International Business Machines Corporation (IBM) is an American multinational information technology company headquartered in Armonk, New York, with operations in over 170 countries. The company began in 1911, founded in Endicott, New York, as the Computing-Tabulating-Recording Company (CTR) and was renamed "International Business Machines" in 1924.
IBM produces and sells computer hardware, middleware and software, and provides hosting and consulting services in areas ranging from mainframe computers to nanotechnology. IBM is also a major research organization, holding the record for most U.S. patents generated by a business (as of 2019) for 26 consecutive years. Inventions by IBM include the automated teller machine (ATM), the floppy disk, the hard disk drive, the magnetic stripe card, the relational database, the SQL programming language, the UPC barcode, and dynamic random-access memory (DRAM). The IBM mainframe, exemplified by the System/360, was the dominant computing platform during the 1960s and 1970s.
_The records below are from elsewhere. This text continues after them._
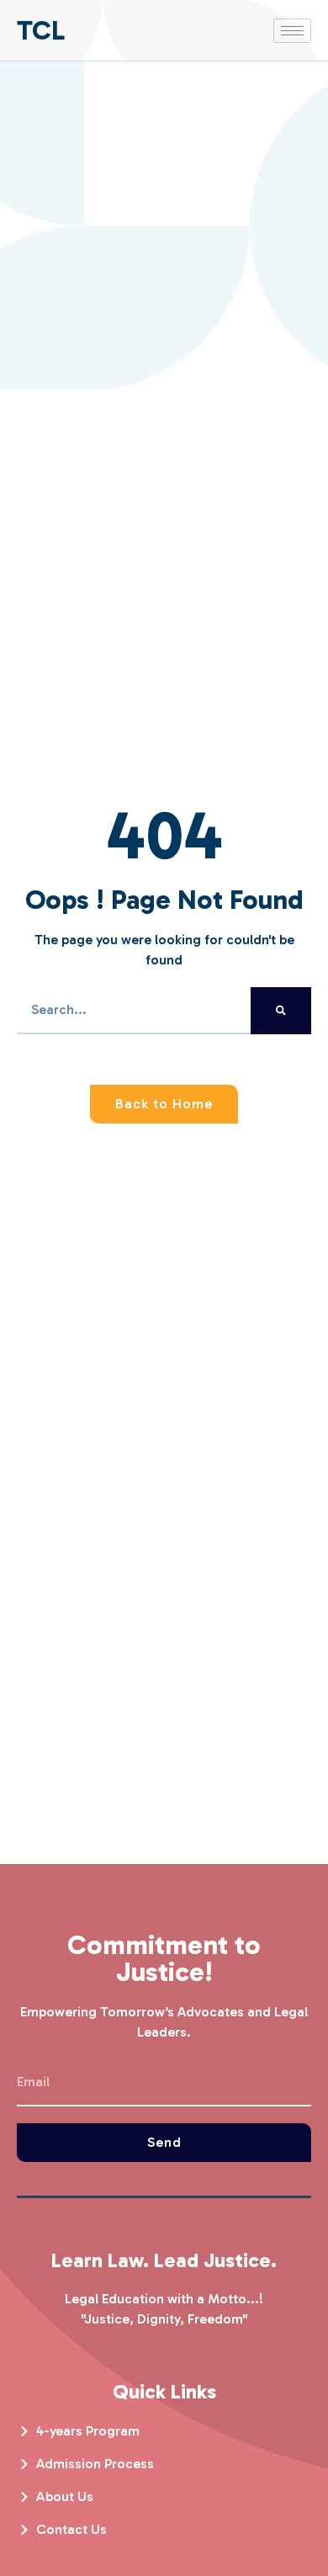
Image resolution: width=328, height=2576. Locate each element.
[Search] (281, 1010)
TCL (41, 30)
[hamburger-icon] (292, 31)
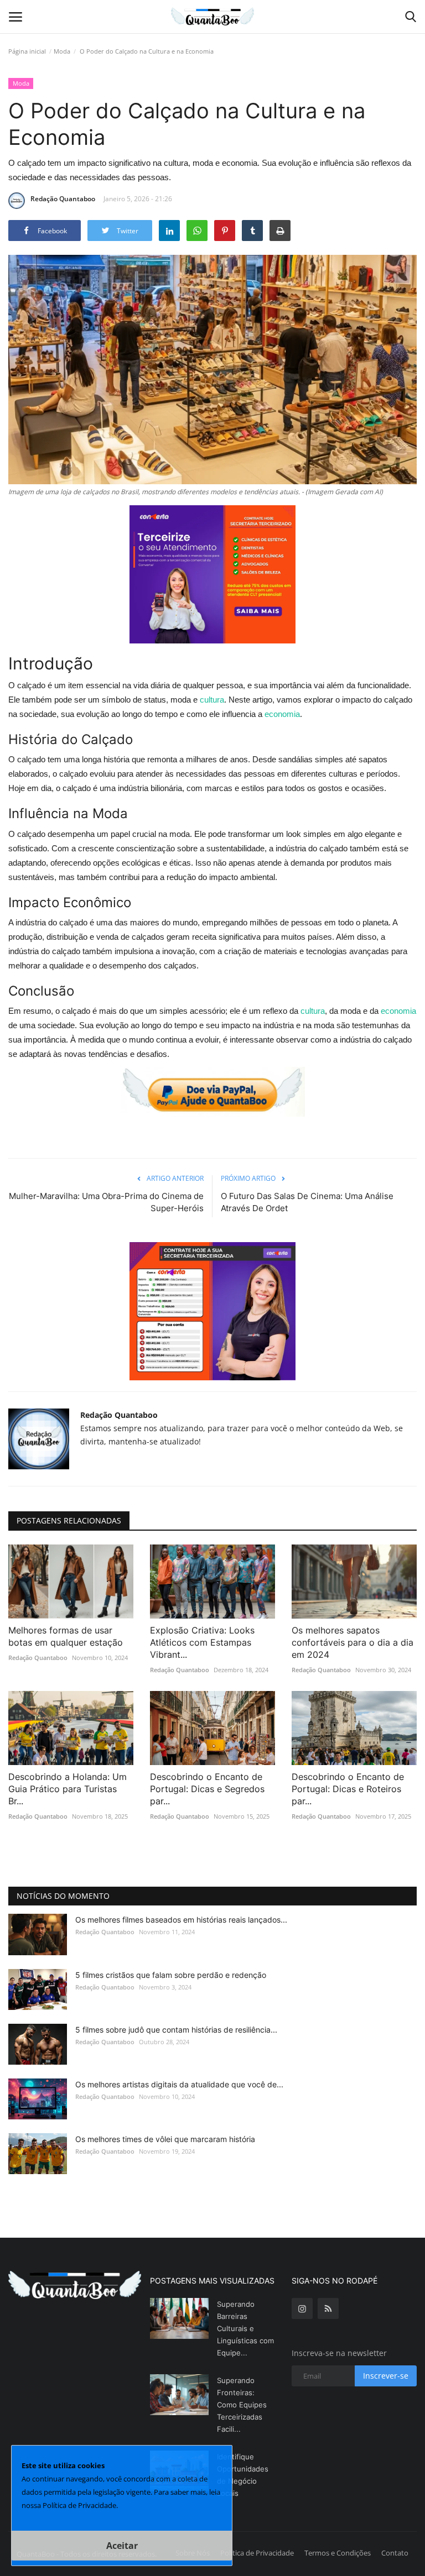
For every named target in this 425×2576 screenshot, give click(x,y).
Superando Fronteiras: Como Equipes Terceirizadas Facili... (242, 2404)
IBM has continually shifted business operations by focusing on higher-value, more profitable markets. This includes spinning off printer manufacturer Lexmark in 1991 and the sale of personal computer (ThinkPad/ThinkCentre) and x86-based server businesses to Lenovo (in 2005 and 2014, respectively), and acquiring companies such as PwC Consulting (2002), SPSS (2009), The Weather Company (2016), and Red Hat (agreement announced in October 2018, actual acquisition to be in the second half of 2019). Also in 2014, IBM announced that it would go "fabless", continuing to design semiconductors, but offloading manufacturing to GlobalFoundries.
Nicknamed Big Blue, IBM is one of 30 companies included in the Dow Jones Industrial Average and one of the world's largest employers, with (as of 2017) over 380,000 employees, known as "IBMers". At least 70% of IBMers are based outside the United States, and the country with the largest number of IBMers is India.[6] IBM employees have been awarded five Nobel Prizes, six Turing Awards, ten National Medals of Technology (USA) and five National Medals of Science (USA).